Predict before you read

Before you read — GR00T uses a 'System 1 / System 2' architecture. Which component runs at 50Hz and which runs at a slower deliberative rate?

Think about the dual-process theory of cognition: fast/reflexive vs slow/deliberative.

From Tokens to Embodied Minds  ·  Chapter 33 of 36
Chapter 33

NVIDIA GR00T N1 and N1.5 with Isaac Lab

The dual-system humanoid foundation model

47.5%
GR00T N1.5 RoboCasa 30-demo success — up from 17.4% for N1 (NVIDIA Research, Jun 11, 2025)
89.6
RefCOCOg IoU for N1.5 — surpassing Qwen2.5-VL-3B (85.2) with better grounding from Eagle 2.5
50Hz
System 1 (DiT action model) execution rate — System 2 VLM plans; System 1 executes at reflex speed
Maturity ladder

GR00T N1 (NVIDIA GTC, March 18, 2025) introduced the first open foundation model for generalist humanoid robots. The central architectural insight: separate slow deliberative planning from fast reflexive execution. System 2 — a VLM — processes language instructions and generates task context at a slow deliberative rate. System 1 — a Diffusion Transformer (DiT) — executes motor commands at 50Hz using that context. The VLM thinks; the DiT acts. GR00T N1.5 (NVIDIA Research, June 11, 2025) improved all three components that connect System 1 and System 2: frozen Eagle 2.5 as the VLM (better vision-language grounding), a simplified MLP adapter with layer normalization (replacing the original cross-attention adapter), and FLARE loss (a trajectory-aware training objective). RoboCasa 30-demo success jumped from 17.4% to 47.5%. RefCOCOg IoU improved from below Qwen2.5-VL-3B to 89.6 (above Qwen's 85.2). The full stack — Isaac Sim → Isaac Lab → GR00T-Dreams synthetic data → on-robot deployment — is now open and documented.

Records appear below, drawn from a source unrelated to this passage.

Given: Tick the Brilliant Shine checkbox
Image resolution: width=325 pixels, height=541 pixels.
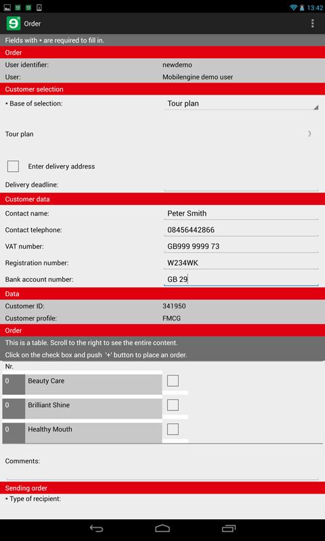Looking at the screenshot, I should click(x=173, y=405).
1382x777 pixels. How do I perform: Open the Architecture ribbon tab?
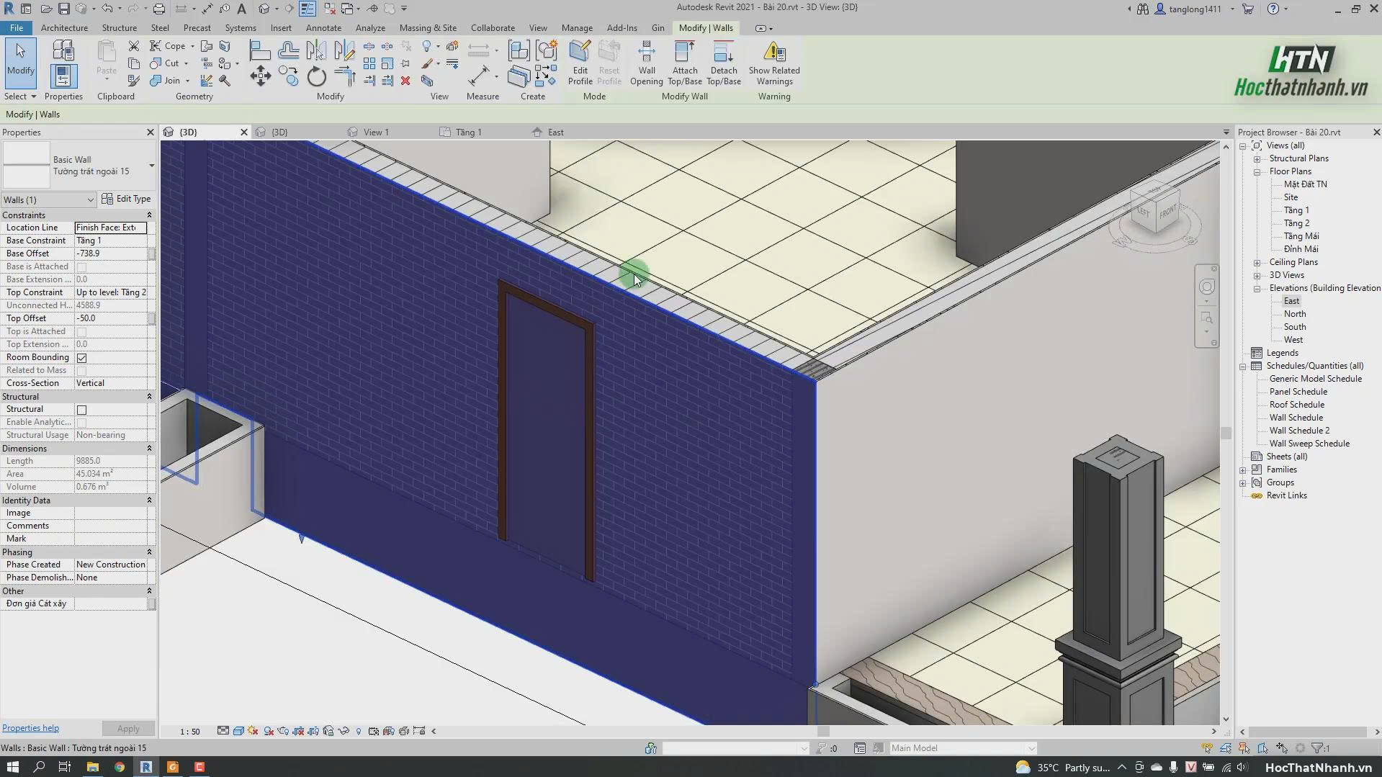click(64, 28)
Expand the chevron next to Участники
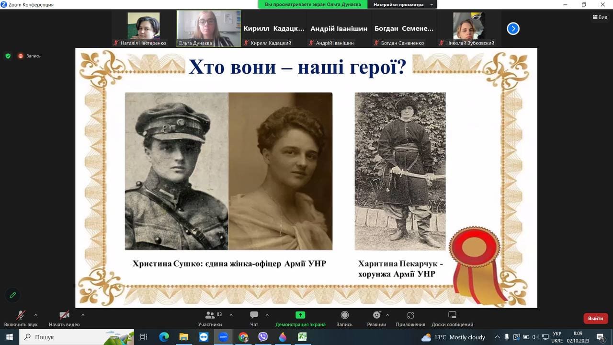 tap(231, 315)
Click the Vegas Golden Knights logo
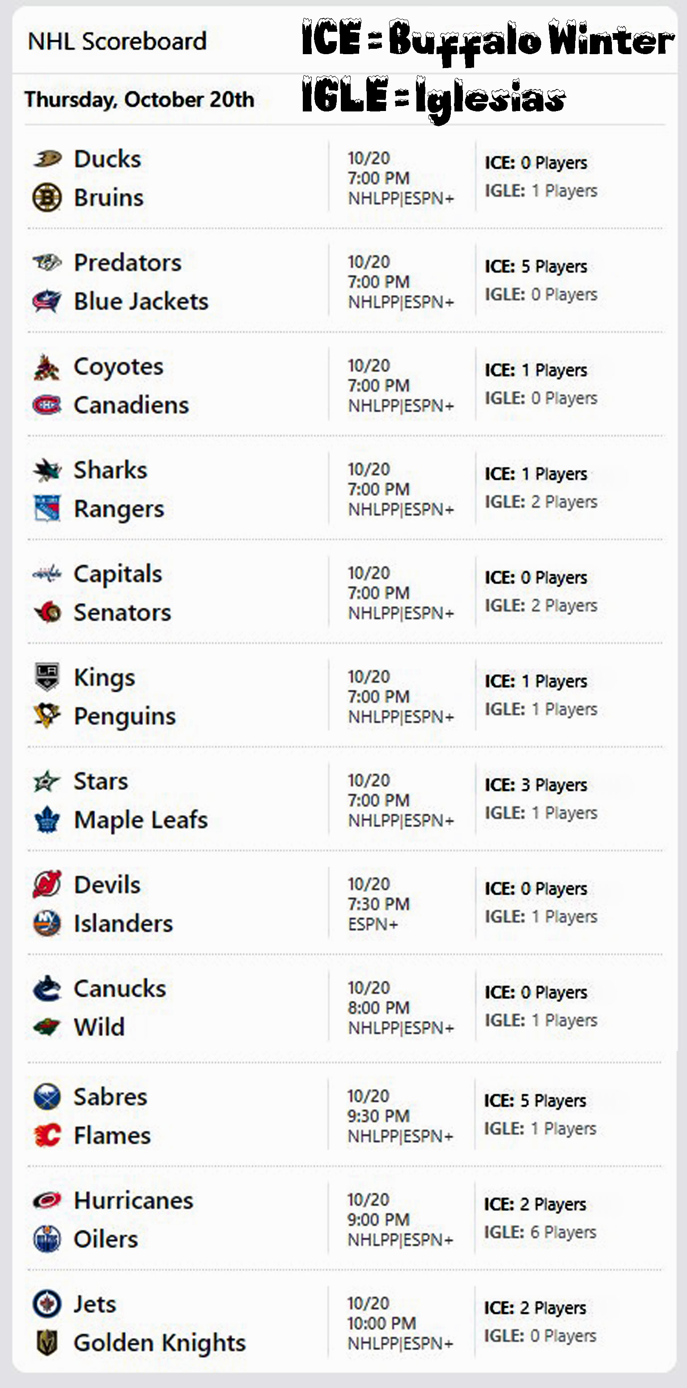 coord(47,1343)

System 1 / System 2 — the dual-system architecture

GR00T's System 2 is a Vision-Language Model (Eagle 2.5 in N1.5, frozen) that processes multi-view camera observations and natural language instructions. At each planning timestep, System 2 generates a context embedding that conditions System 1's action generation. The VLM runs at a low frequency (1-5Hz) — it is the deliberative, computationally expensive component that interprets the task. System 1 is a Diffusion Transformer (DiT) that takes System 2's context embedding and the current proprioceptive state and denoises an action chunk at 50Hz. The DiT is the reflexive, real-time component.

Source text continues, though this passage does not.